**COMPITO ASSEGNATO 1**
Elenca tutte le frasi dell'articolo sulla morte di Emilu che terminano con un punto interrogativo.
**COMPITO ASSEGNATO 2**
Scrivi il seguito dell'articolo sulla morte di Emilu, partendo subito dopo la sua ultima frase.

**FONTE**
============================================================

A Milano i pugni di Oleg, la morte di Emilu
di Alessandro D'Avenia
Dov’eri ieri mattina, Dio? Non a Milano, in viale Abruzzi, dove le mani di Oleg, ragazzo di 25 anni, hanno spappolato la vita di Emilu, donna di 41 anni con l’unica colpa passare da lì. Te l’ho chiesto spesso in questi giorni, Dio. Dove eri quando l’impiegato in odore di licenziamento ha sparato ai suoi colleghi? E dove, quando il ragazzo laureato ha sparato alla fidanzata sedicenne che lo aveva lasciato? Tutte le volte che ti faccio questa domanda, Dio, mi ricordo il consiglio di un amico: «Chiediti piuttosto: dov’era l’uomo?».

============================================================

**ESTRATTO DATI**

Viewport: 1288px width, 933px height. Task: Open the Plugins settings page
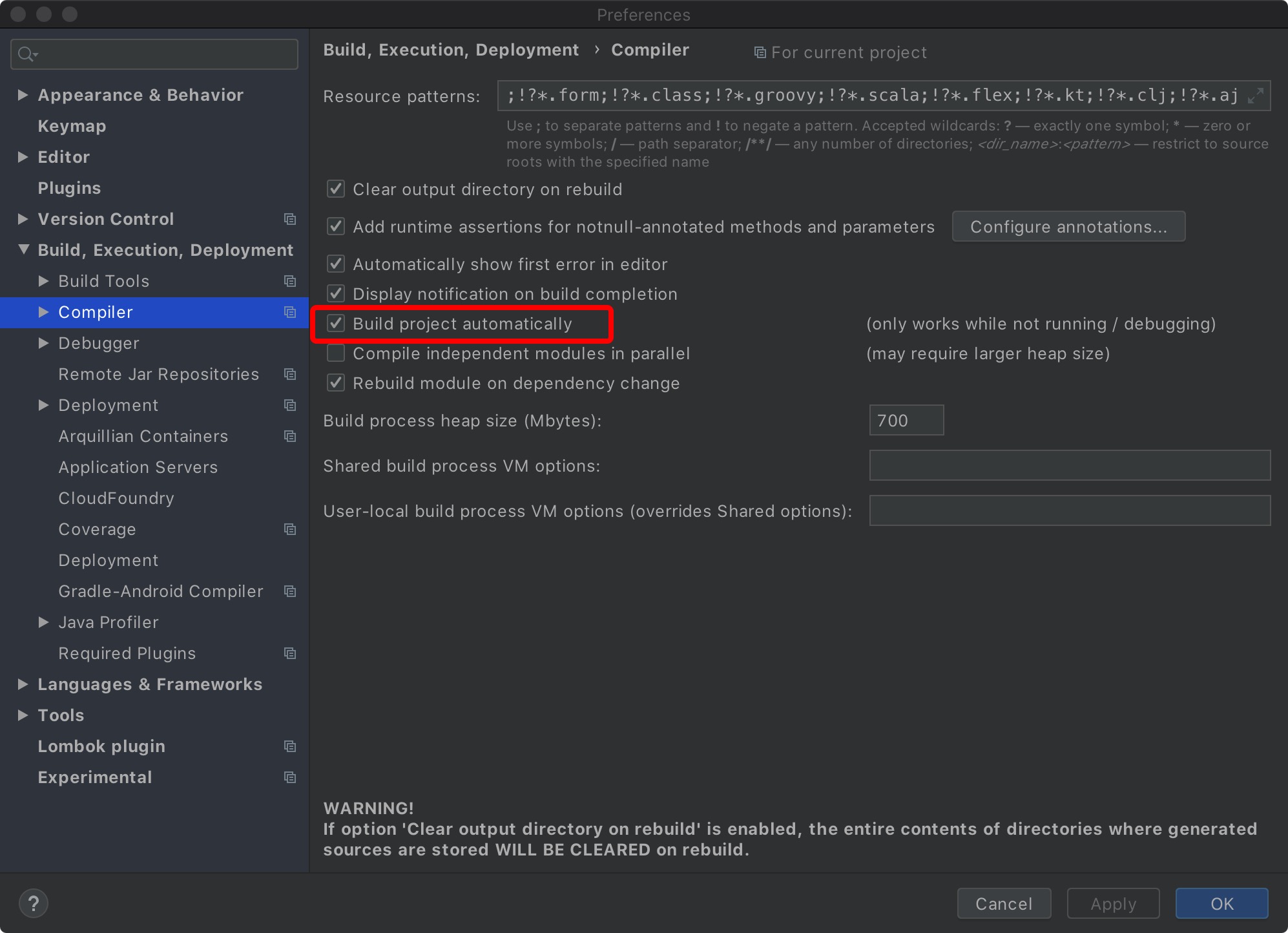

============================================================

**RISPOSTA CORRETTA 1**
1. «Dov’eri ieri mattina, Dio?»
2. «Dove eri quando l’impiegato in odore di licenziamento ha sparato ai suoi colleghi?»
3. «E dove, quando il ragazzo laureato ha sparato alla fidanzata sedicenne che lo aveva lasciato?»
4. «Chiediti piuttosto: dov’era l’uomo?»

**RISPOSTA CORRETTA 2**
Dov’era l’uomo in Oleg disperato per una lite con la fidanzata? Dove si era andato a nascondere il suo spirito, quella cosa che consente di vedere in un’altra persona qualcuno e non qualcosa, di sentirne la vita così come sentiamo la nostra e quella di chi amiamo? Non c’era l’uomo.
Ma questo non mi basta. Perché l’uomo sparisce e il male dilaga sull’innocente? Ritorno al sospetto di prima, divenuto quasi certezza: l’uomo non c’era perché non c’eri tu, Dio.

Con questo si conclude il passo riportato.